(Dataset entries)
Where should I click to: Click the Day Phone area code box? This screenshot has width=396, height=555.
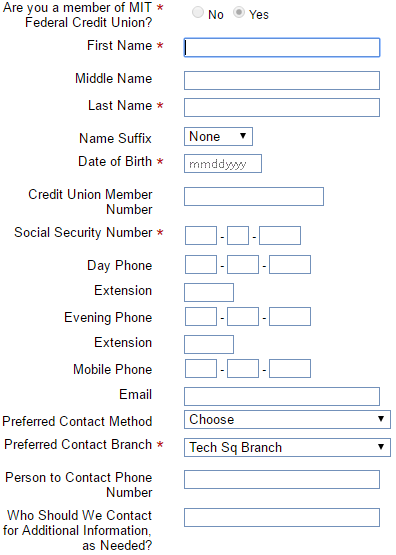pos(201,265)
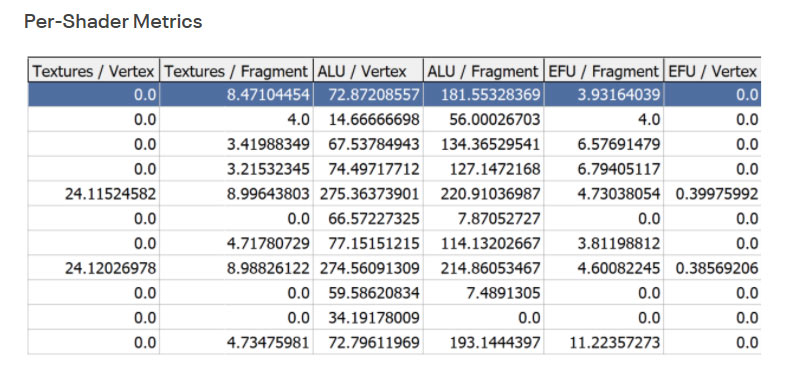Viewport: 798px width, 379px height.
Task: Click ALU / Fragment column header
Action: [483, 71]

> [Your objective] In case the records contain pictures, keep those out and repeat the rest exactly.

> [Task response]
Where should I click to: Click the Day Phone area code box? This screenshot has width=396, height=555.
pos(201,265)
Viewport: 798px width, 379px height.
Task: Click ALU / Fragment column header
Action: [483, 71]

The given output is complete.